During the buildup to the 2011 commodity and equity market highs, the comparatively low rates in the US at that time enticed investors to borrow in US dollars and chase higher returns in commodities and tangential performing assets. Following Bernanke’s push for QE2 in August 2010, the immediate reflex in the markets was interpreted with practically an indiscriminate bid throughout the risk continuum, led by commodities emotional proxies of gold and silver.

As we noted at the time (see Here), although gold and silver are both leading indicators for commodities in general, their respective and relative performance with each other can reflect either end of the risk continuum. This is one reason we follow the silver:gold ratio and why it’s parabolic blowoff in April 2011 was an excellent outlier indicator that conditions were historically stretched and likely poised to shift - most notably in the currency and commodity markets.

As market confidence deteriorated with worsening conditions in Europe and structural and psychological support was weakened with the completion of QE2, risk appetites soured and investors broadly sold assets largely funded through a weak dollar. This fed back into the commodity markets, which up until 2011 had enjoyed widespread momentum from hedge funds and deep capital inflows from institutions trying to hedge dollar weakness and misplaced concerns with inflation (see Here). When the dust settled in the fall of 2011 and global markets became soothed with large-scale initiatives by the Fed and ECB, a major disinflationary cyclical shift was underway in the markets led by US dollar strength.

Today, we potentially have the inverse dynamic unfolding as widespread concerns with deflation and expectations that a stronger dollar is here to stay for the foreseeable future. Nevertheless, as global markets became destabilized over the past year and the Fed moved to normalize policy from extraordinary support, we believe the currency backdrop that largely wags the equity and commodity markets is gradually shifting towards a weaker US dollar. 

The euro, the world’s second largest reserve currency and a major funding vehicle in the markets over the past several years, is finding support and breaking away from consensus expectations of parity with the dollar as investors sell riskier assets purchased with euros during less volatile market environments. Recently, the Japanese yen has been the first major currency to break out of the broad base it established over the past two years and lead the move against the dollar as investors sell assets previously purchased through a weaker yen. Our suspicion is that the euro will also follow the yen’s lead and strengthen, as the US dollar index declines from the relative performance extreme achieved over the past year. Moreover, despite the fact that participants likely overestimated the eventual reach of rate hikes by the Fed this time around, the trade weighted dollar has loosely followed the turn of previous post-rate hike declines.

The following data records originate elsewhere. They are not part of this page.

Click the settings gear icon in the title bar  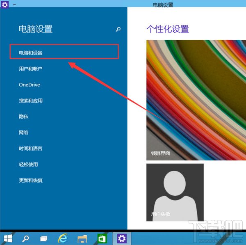point(5,5)
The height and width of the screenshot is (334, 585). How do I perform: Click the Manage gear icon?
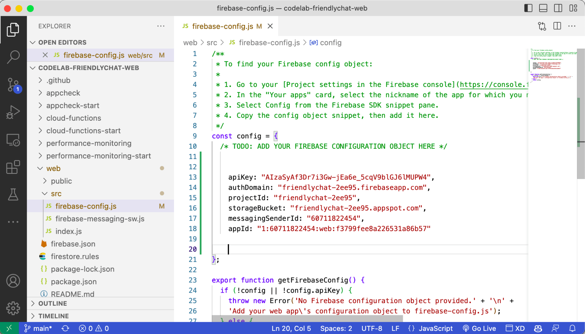click(13, 308)
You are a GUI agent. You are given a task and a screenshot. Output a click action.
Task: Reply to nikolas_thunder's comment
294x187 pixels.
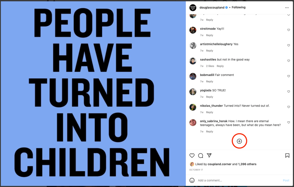coord(210,112)
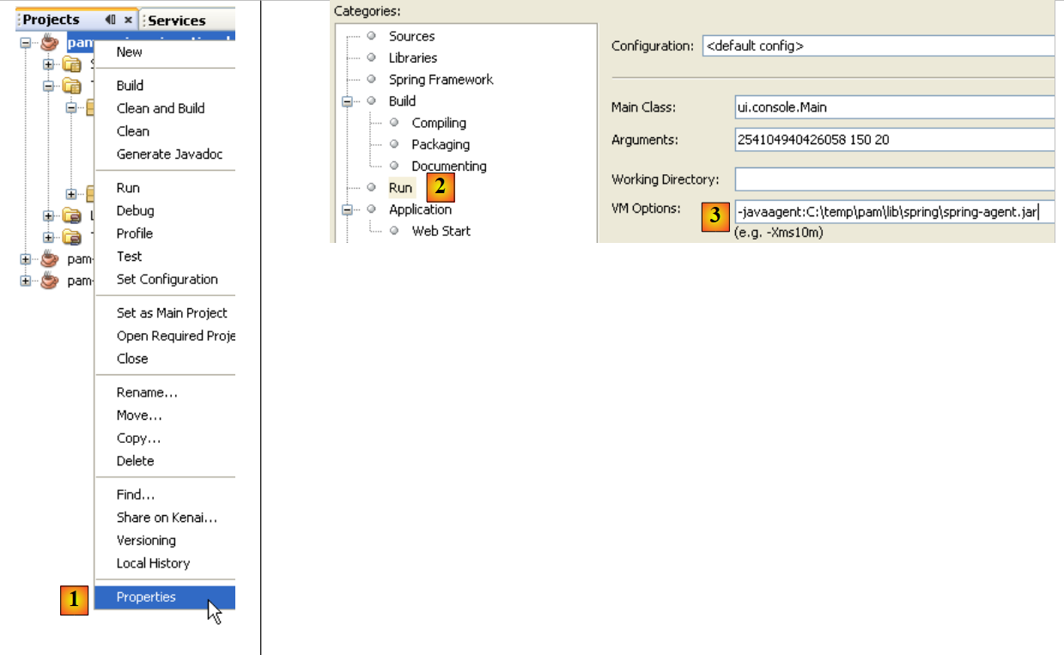Choose Properties from the context menu
The width and height of the screenshot is (1064, 655).
click(146, 597)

And while we suspect the longer-term implications to precious metals and commodities will ultimately be counter to the outcome of the 2011 market environment (i.e. bullish), the equity markets have recently broken along similar folds when normalized with the timeframe of the currency shifts going into the fall of 2011.
Back then at the start of Q3, the equity markets found a long-term low and were led higher by moves in the financials; and assets greatly impacted by the value of the dollar and inflation expectations that had recently broken down - such as gold, merely found a short-term low at the start of October. 

Today we have the inverse dynamic developing as the banks have led the equity markets lower as gold and its respective miners have led the moves in the dollar - and we suspect the commodity sector in general. This comparative framework would point towards an interim low for the SPX coming into March with perhaps broader market weakness bleeding into the move in gold as well.
Interestingly, this perspective also dovetails into our lagged comparative with the yen (see Here), which points towards a large shakeout in gold over the next week of so. As we described in last weeks note, based on the pattern in the yen, a move below last week's low would point towards this outcome.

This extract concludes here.